If you've ever been through rebirthing, an experiential therapeutic process that gained popularity in the 70's as a way of purging traumatic childhood memories, then you already know it to be a mind-altering experience akin to a psychedelia journey through one's cellular being that feels as if you've been shapeshifted and distorted like a toy Slinky winding its way down some grand staircase.
You also know, of course, that it's complete and utter bullshit, an overwhelmingly discredited process that takes already fragile minds and makes them more fragile. It's one of a myriad of cult-like therapeutic interventions designed by people who mean well, though they haven't a fucking clue what they're doing and they often do more damage than good.
Unless, of course, it's worked for you.
Luca Guadagnino's Suspiria is a masterpiece, a rebirthing of sorts of Dario Argento's iconic horror classic. Rest assured that Guadagnino's Suspiria is neither sequel nor remake and even calling it a re-imagining feels wholly inadequate. Guadagnino's Suspiria is a carnal rebirthing of Suspiria, a perfectly manifested purging and merging of Argento's 1977 masterpiece that somehow manages to still find its life sustaining blood within Argento's visionary work.
When Tilda Swinton's Madame Blanc reflects upon rebirth and "the inevitable pull they exert and our efforts to escape them," she is talking not just about the rather stunning dance production Volk but of the entire journey of Suspiria and all its words and images and characters and even the oft-unspoken transitions that mark the film's six acts and epilogue over the course of its just over 2 1/2 hour running time.
The story itself is deceptively simple. Susie Bannion, a young woman hailing from an Ohio Mennonite family, is admitted to West Berlin's esteemed Markos Dance Academy yet finds herself arriving at a divisive time made more divisive by the disappearance of a student, Patricia Hingle, not long after her claims of Markos being controlled by a coven of witches is abruptly dismissed by a consulting psychotherapist, Josef Klemperer.
Of course, Suspiria is not simple.
I could, in fact, spend practically this entire review doing nothing but unpacking the thematic elements that reveal themes in Suspiria, some returning from Argento's original film and others fresh from Guadagnino's visionary filmmaking and the script by David Kagjanich. While thematically dense, Suspiria is equally entertaining though there's no question this kind of entertaining isn't necessarily the kind of entertaining one typically finds in the multiplexes. It's the kind of entertaining that immerses you in its world, a sort of virtual reality phantasmagoria of thought and wonder, Jungian archetypes and paranoid delusions.
The film opens with Chloe Grace Moretz's Patricia Hingle Dr. Klemperer dismissing her psychotic ramblings about witches and rituals as nothing more than laughable delusions. This scene, while relatively brief, is essential to all that Guadagnino creates here as Jungian's essential archetypes abound and are revisited throughout much of Suspiria. Dr. Klemperer, a wise old man with a twist, has his own therapeutic interventions informed not so much by technique but by survivor's guilt and Guadagnino's fem-dominated Suspiria equally fueled by a sort of male-dominated feminist gaze that manipulatively seduces.

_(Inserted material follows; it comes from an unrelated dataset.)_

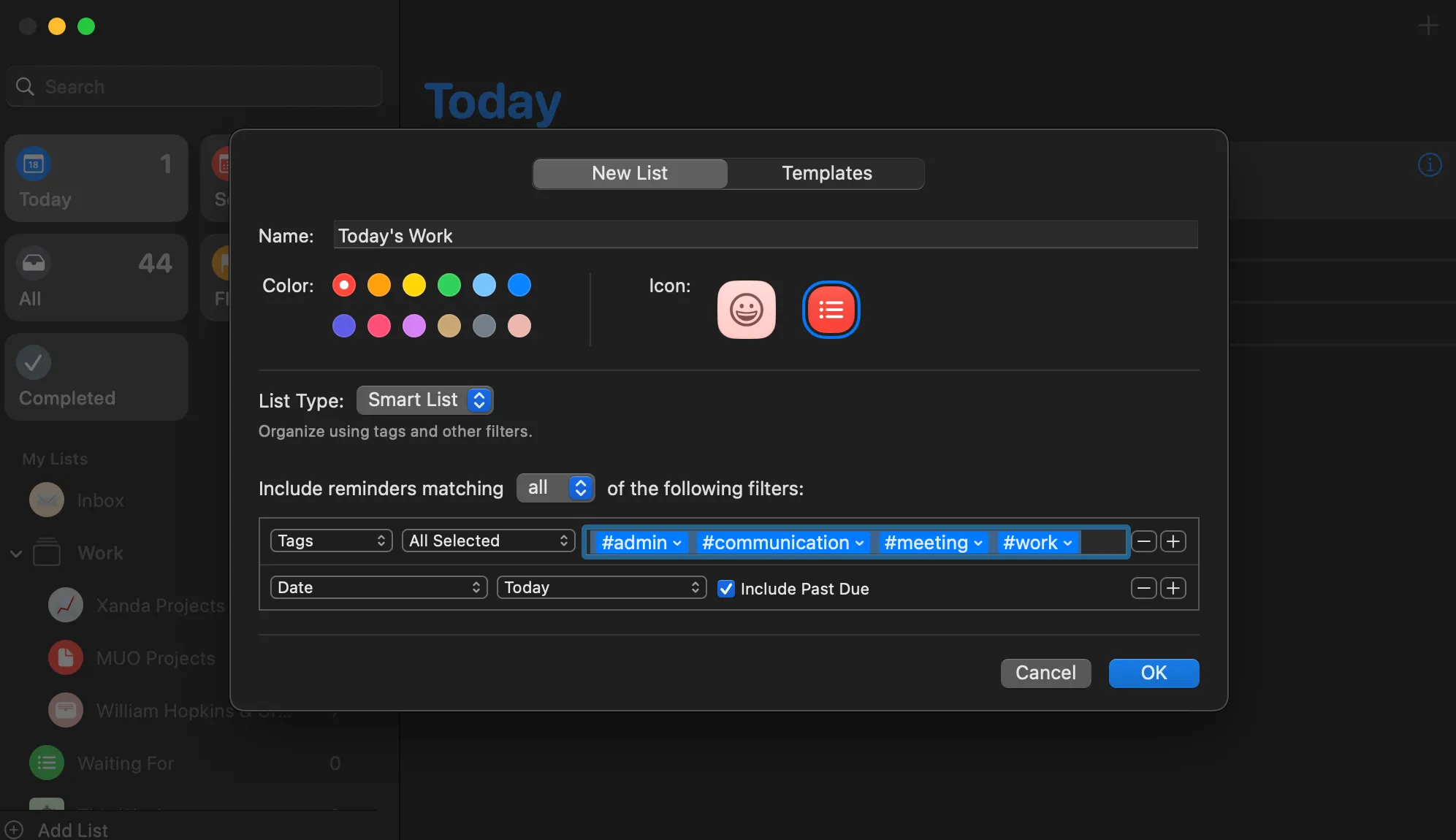
Task: Add another filter row with plus button
Action: pyautogui.click(x=1174, y=541)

While I've long considered Argento's Suspiria one of the great horror films of all-time, Guadagnino's Suspiria is a film that feels just as vital and just as necessary and just as satisfying. It's a stand alone film that doesn't really stand alone. They are both stunningly crafted films, Argento's neon glitter replaced by Guadagnino's daringly understated color palette and Thom Yorke's willfully melancholic original score that practically rocks and sways back and forth. Damien Jalet's original choreography is violently hypnotic, its German expressionistic stylings period appropriate and as essential to the story as the plot itself. Guadagnino manages to pay homage to Argento without Suspiria ever being burdened by such homage. Tipping his cinematic hat to Argento's Mother of Tears trilogy, he uses darkness, tears, and sighs to serve as the foundation of the divisions that reveal themselves as Suspiria winds and jolts its way toward its inevitably cataclysmic conclusion.
There is a strong feminism that undergirds every moment of Suspiria, though in a film both directed and written by men it remains, rather ironically, a feminism viewed through the masculine lens as is true of Klemperer and others throughout the film. Of course, there is a twist. There's always a twist and it's the kind of twist that leaves me thinking I may be right or I may be wrong even as I sit here trying to assuredly write this review.

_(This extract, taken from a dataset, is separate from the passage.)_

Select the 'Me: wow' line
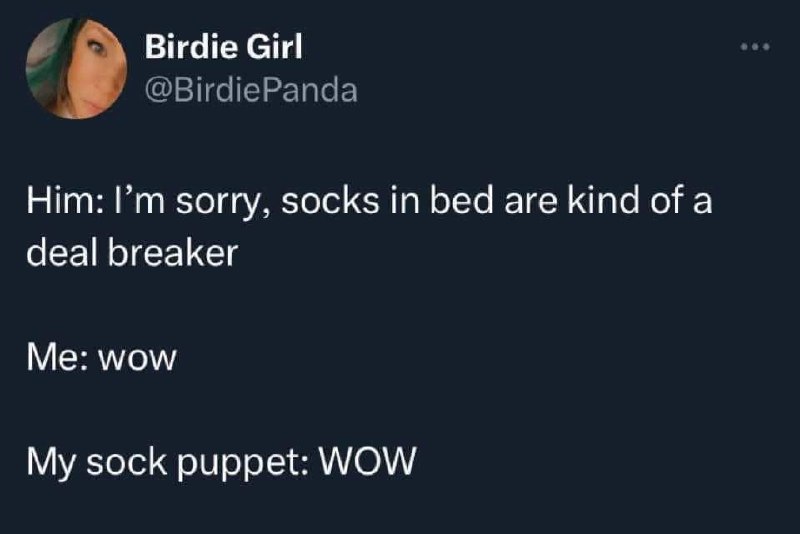Viewport: 800px width, 534px height. coord(102,357)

Performances are exceptional across the board from Moretz's stark vulnerability to Johnson's feral physicality to Mia Goth's mesmerizing mysticism and, perhaps most notably, Swinton's career-defining performance in a career filled with career-defining performances. Swinton's, in particular, is a performance that deserves to be remembered come awards season if the film can only manage to find enough of an audience to make it a player as the year winds down.
Suspiria is most certainly, and somewhat unexpectedly, one of the year's truly great films, a masterpiece in every sense of the word and the kind of film that demands multiple viewings and late night conversations rehashing its images and symbolism and deeper meanings. Some will hate it, some always hate the best films, but rest assured that for the true cineaste this film will remain one for the ages.